START SOURCE DATA

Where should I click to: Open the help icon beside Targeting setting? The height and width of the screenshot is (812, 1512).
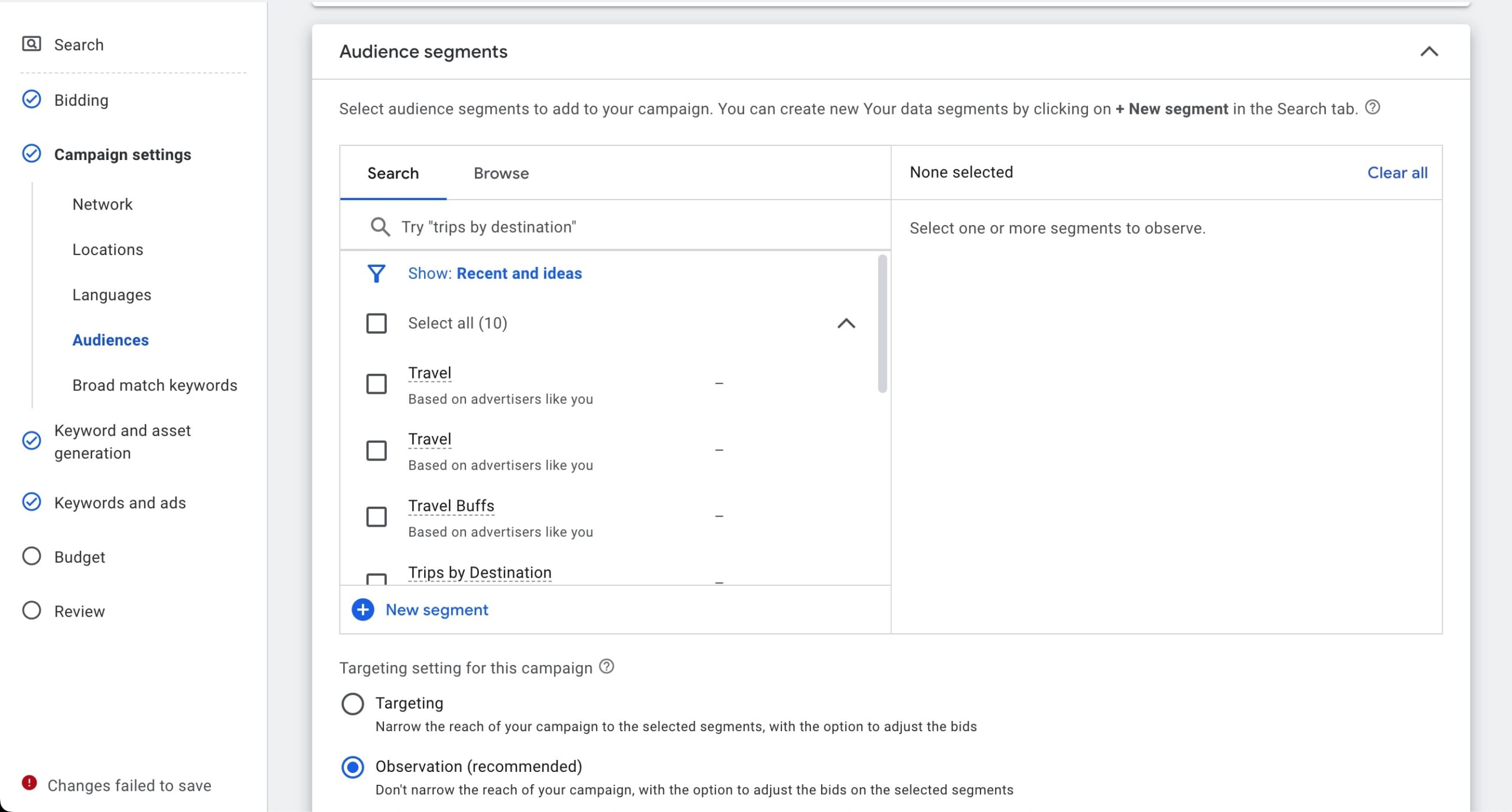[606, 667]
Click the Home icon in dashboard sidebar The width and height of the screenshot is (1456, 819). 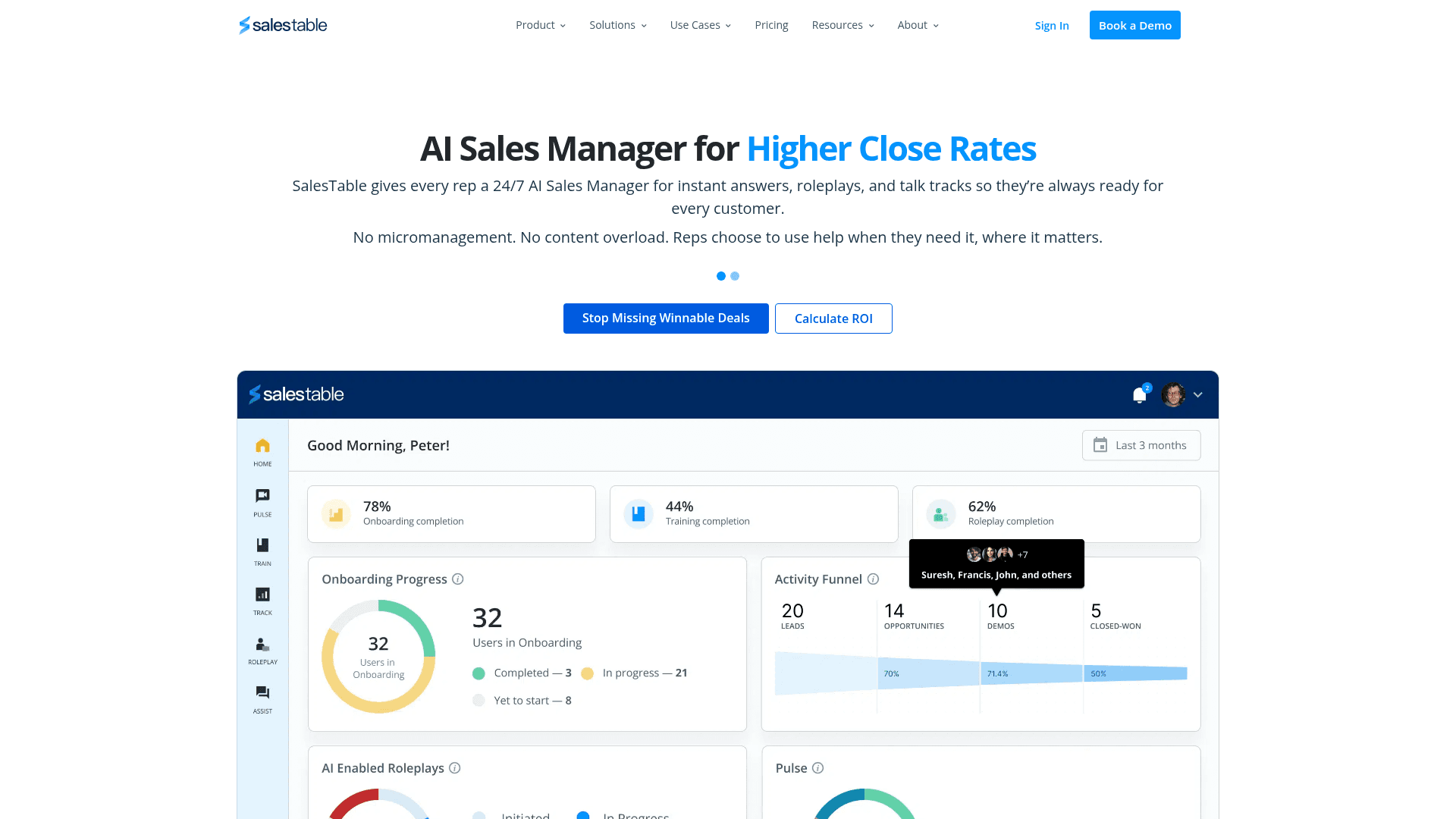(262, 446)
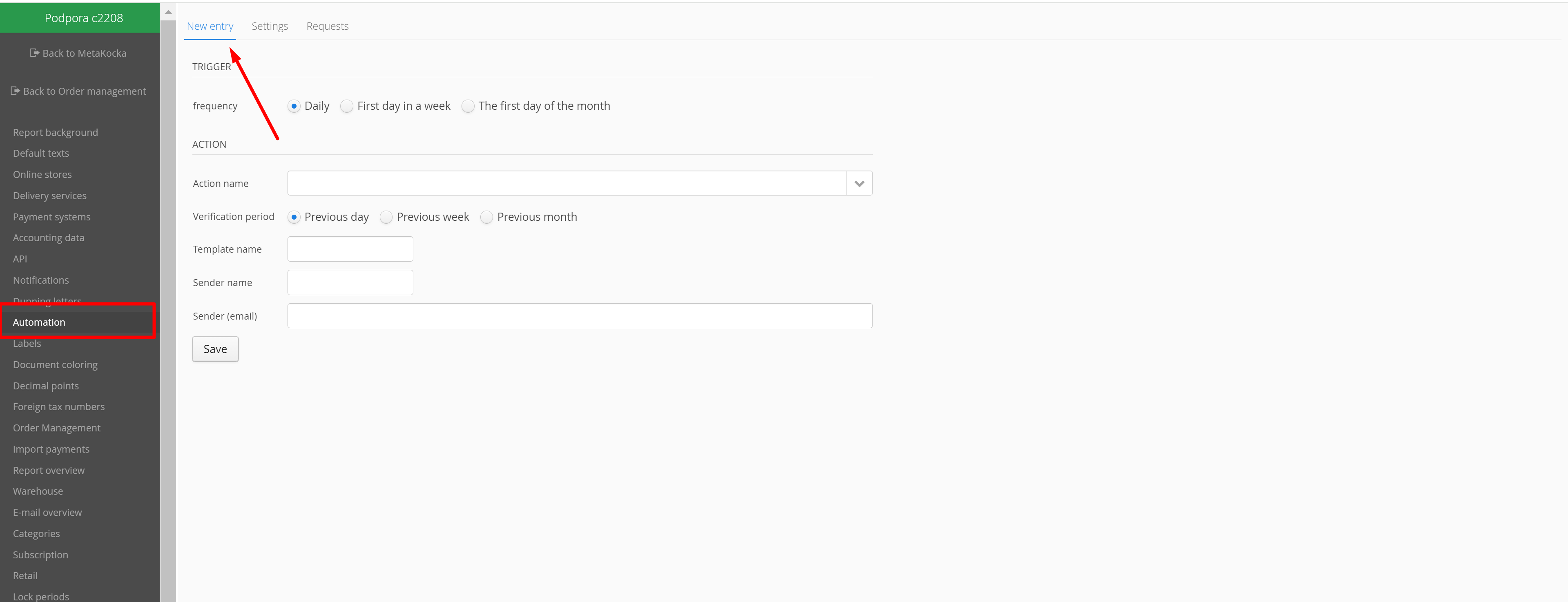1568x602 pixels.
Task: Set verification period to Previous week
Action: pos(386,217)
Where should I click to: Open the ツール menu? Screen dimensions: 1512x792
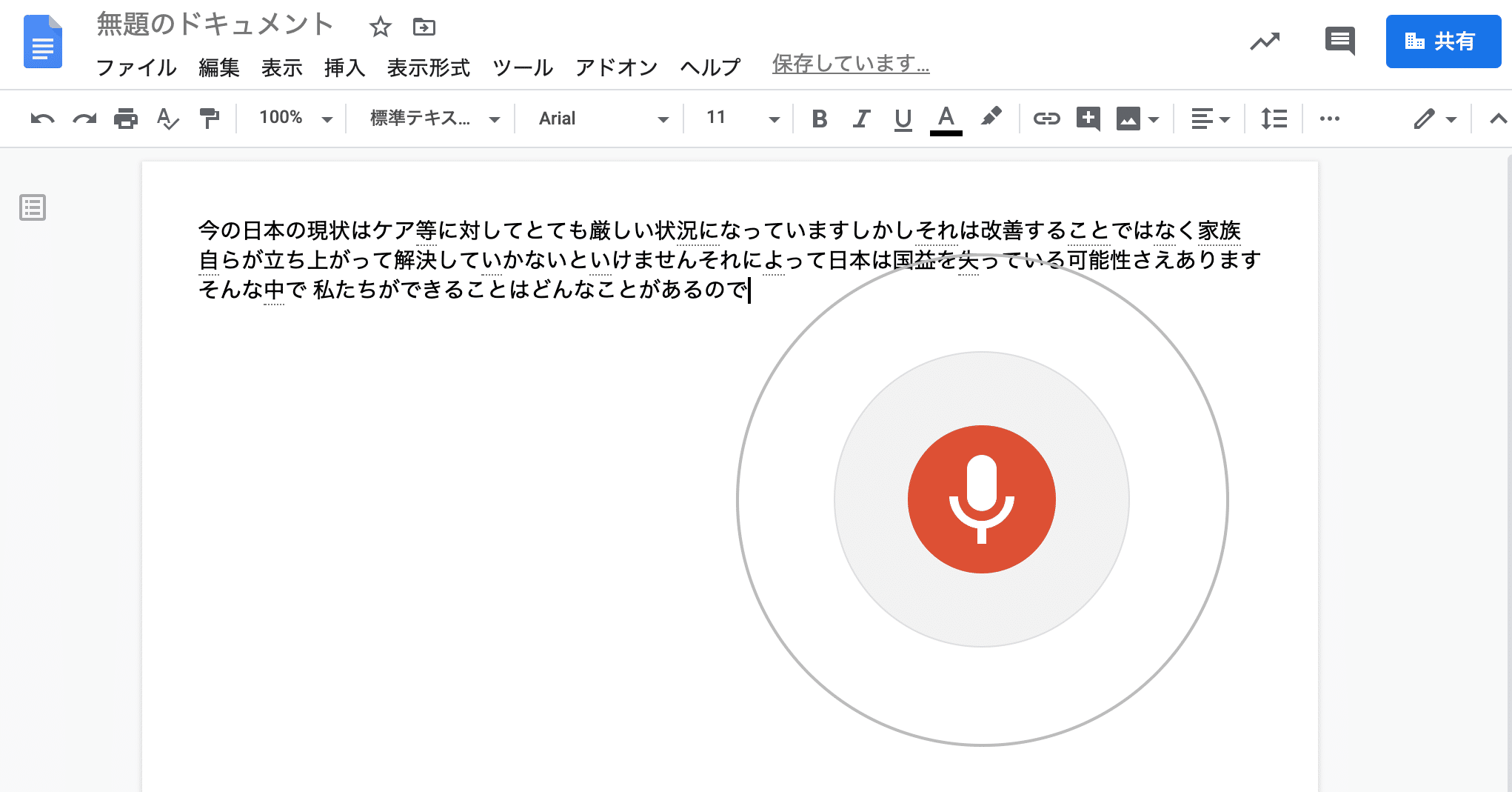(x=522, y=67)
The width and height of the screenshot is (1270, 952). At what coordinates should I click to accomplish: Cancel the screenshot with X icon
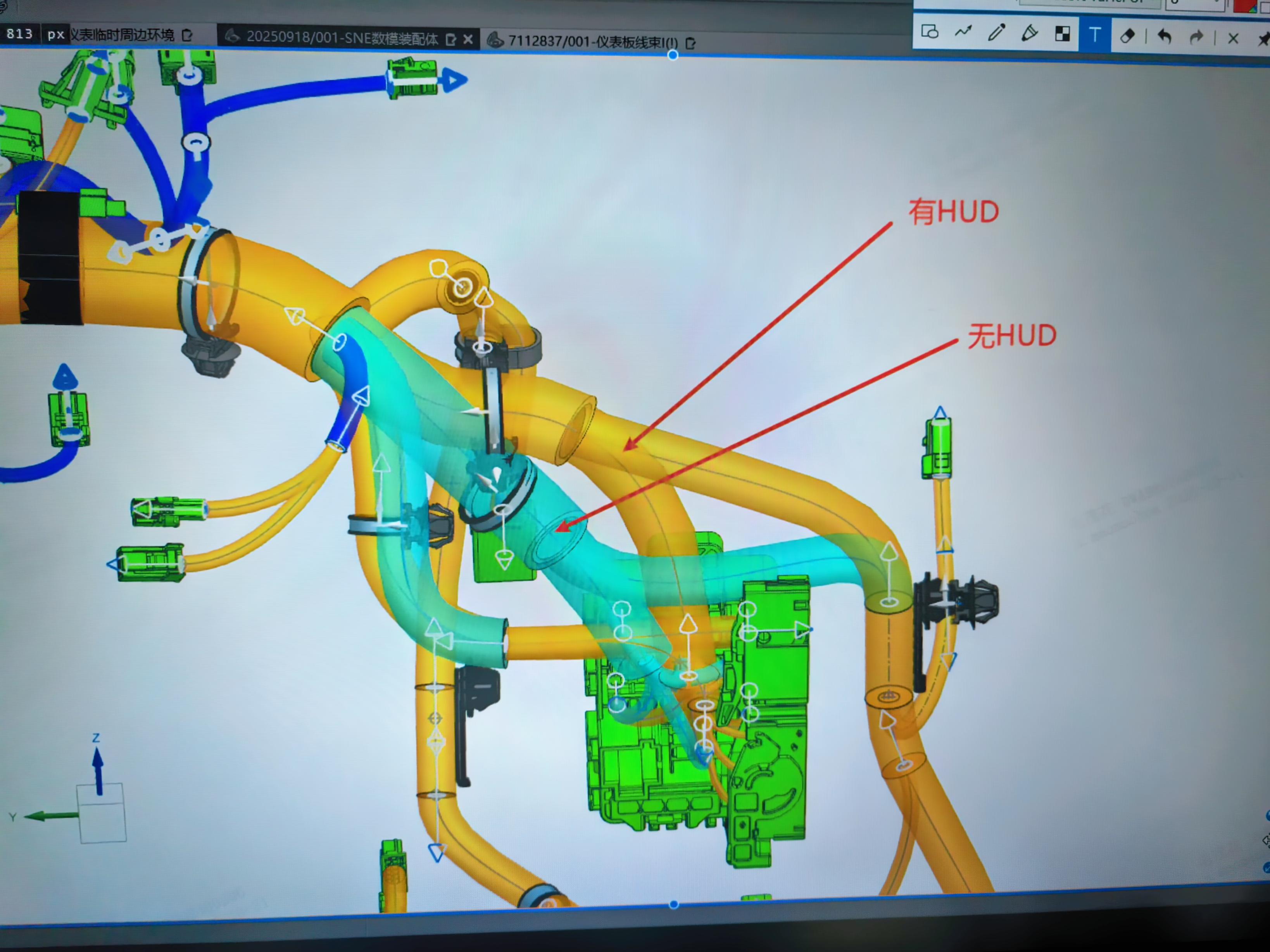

END SOURCE DATA

◆ PROBLEM DESCRIPTION ◆
Beginning at the line that contains "Where should I click to: Open the ツール" and ending at the last line of the data, return each line exactly; no picture belongs in the copy.

◆ YOUR RESPONSE ◆
Where should I click to: Open the ツール menu? Screen dimensions: 1512x792
(x=522, y=67)
The width and height of the screenshot is (1270, 952). At what coordinates should I click to accomplish: Cancel the screenshot with X icon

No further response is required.